Reproduce sin cambios, del fragmento sobre la llegada de los obispos a Lima, el pasaje que empieza con las palabras «En las apreturas» y termina con «(+Sánchez Prieto 180).».

• **Fragmento de página**:
□ □ □ □

A la convocatoria del arzobispo, enviada por duplicado o por triplicado, fueron llegando por fin a Lima los obispos, ocho en total. Dominicos el de Quito, Paraguay y Tucumán. Franciscanos los dos chilenos, de Santiago y La Imperial, y seculares el arzobispo y los obispos de Cuzco y Charcas. Con los obispos se reunieron, además del Virrey, unos cincuenta teólogos, juristas, consultores, secretarios, oficiales y los prelados de las Ordenes religiosas. El padre José de Acosta era el principal de aquel equipo amplio de hombres expertos y prudentes.
   
Los obispos que llegaron tuvieron como primera sorpresa saber que el arzobispo no estaba en Lima, andaba misionando, y llegó sólo quince días antes de la apertura. Aún tuvieron otra sorpresa en este su primer encuentro con el arzobispo Mogrovejo. En la catedral de Lima, con el mayor esplendor, se reunió todo lo más distinguido de la ciudad para la consagración del obispo del Paraguay, fray Alonso Guerra.
   
En las apreturas de la muchedumbre, una niña murió al parecer asfixiada. Ante los gritos angustiados de la madre, el arzobispo bajó del presbiterio, tomó a la niña en brazos, la llevó hacia el retablo, ante una imagen de la Virgen, y la elevó ante ella, quedándose a la espera de la misericordia de Dios. La niña volvió a la vida, y el Te Deum consiguiente resonó en la catedral como un clamor de agradecimiento, potenciado por el fragor del órgano (+Sánchez Prieto 180).

□ □ □ □

• **Filas**:
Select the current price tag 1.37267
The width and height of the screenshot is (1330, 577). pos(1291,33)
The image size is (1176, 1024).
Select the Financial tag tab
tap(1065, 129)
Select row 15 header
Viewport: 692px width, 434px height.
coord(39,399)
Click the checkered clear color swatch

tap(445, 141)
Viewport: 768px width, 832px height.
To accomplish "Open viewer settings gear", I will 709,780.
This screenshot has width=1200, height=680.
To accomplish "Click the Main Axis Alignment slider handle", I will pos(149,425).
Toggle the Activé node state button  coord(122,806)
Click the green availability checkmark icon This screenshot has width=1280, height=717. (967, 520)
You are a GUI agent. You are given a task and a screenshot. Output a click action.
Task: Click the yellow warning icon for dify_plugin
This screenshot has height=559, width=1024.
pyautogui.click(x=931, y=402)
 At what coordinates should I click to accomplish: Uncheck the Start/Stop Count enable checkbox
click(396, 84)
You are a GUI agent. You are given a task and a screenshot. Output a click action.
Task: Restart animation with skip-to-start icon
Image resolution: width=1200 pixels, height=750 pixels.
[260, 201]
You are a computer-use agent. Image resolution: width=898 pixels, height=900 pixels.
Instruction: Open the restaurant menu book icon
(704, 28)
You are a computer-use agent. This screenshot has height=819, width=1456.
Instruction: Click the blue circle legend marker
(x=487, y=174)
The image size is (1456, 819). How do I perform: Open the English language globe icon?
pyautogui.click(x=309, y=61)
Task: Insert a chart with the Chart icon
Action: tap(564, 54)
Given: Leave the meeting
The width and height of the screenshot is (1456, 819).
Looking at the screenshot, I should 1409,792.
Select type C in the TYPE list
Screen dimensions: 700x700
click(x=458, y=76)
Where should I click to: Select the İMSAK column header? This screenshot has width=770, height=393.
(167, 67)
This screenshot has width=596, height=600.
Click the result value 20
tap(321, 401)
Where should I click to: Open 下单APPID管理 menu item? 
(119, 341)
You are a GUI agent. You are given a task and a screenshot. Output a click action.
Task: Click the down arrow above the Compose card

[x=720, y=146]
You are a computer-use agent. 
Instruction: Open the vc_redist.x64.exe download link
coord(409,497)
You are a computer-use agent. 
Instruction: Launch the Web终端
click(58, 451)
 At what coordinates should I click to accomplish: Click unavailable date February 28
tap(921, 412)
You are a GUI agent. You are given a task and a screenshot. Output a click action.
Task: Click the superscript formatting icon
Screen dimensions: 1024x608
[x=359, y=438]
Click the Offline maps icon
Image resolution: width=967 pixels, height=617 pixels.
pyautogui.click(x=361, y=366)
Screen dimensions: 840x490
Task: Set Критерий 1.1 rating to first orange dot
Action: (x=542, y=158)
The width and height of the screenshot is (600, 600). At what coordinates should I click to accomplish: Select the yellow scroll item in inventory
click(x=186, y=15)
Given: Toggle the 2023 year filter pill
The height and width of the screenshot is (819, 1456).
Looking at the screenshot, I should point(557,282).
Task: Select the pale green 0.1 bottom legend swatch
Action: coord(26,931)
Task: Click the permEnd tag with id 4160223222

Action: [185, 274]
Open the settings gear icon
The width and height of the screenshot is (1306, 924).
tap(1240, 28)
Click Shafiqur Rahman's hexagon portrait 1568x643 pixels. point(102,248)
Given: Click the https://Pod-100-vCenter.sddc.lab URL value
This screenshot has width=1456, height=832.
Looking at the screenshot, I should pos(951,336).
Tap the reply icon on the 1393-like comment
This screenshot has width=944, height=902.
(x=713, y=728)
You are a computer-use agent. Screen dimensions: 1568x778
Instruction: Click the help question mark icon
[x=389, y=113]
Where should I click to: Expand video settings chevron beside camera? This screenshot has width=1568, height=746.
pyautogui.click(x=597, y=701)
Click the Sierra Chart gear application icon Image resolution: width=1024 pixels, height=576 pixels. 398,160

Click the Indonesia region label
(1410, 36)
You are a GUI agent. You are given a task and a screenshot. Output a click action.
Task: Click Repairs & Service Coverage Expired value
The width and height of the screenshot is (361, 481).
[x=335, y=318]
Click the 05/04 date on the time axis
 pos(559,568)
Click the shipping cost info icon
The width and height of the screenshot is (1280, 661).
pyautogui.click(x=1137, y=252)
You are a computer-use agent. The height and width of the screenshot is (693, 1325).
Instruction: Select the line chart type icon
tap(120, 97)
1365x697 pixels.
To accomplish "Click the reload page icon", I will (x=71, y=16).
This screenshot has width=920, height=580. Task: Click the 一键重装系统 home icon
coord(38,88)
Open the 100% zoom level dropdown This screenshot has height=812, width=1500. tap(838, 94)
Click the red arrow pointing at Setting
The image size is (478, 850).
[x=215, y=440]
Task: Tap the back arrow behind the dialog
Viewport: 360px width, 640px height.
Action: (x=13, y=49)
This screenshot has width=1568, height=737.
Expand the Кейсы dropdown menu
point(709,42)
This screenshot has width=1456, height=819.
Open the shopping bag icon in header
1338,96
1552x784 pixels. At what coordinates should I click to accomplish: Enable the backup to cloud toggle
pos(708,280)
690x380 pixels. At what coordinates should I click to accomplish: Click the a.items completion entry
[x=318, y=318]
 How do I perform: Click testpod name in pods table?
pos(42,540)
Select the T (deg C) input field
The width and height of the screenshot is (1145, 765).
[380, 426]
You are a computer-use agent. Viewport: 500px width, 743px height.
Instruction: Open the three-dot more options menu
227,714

□ □ □ □

• **Ejercicio resuelto**:
En las apreturas de la muchedumbre, una niña murió al parecer asfixiada. Ante los gritos angustiados de la madre, el arzobispo bajó del presbiterio, tomó a la niña en brazos, la llevó hacia el retablo, ante una imagen de la Virgen, y la elevó ante ella, quedándose a la espera de la misericordia de Dios. La niña volvió a la vida, y el Te Deum consiguiente resonó en la catedral como un clamor de agradecimiento, potenciado por el fragor del órgano (+Sánchez Prieto 180).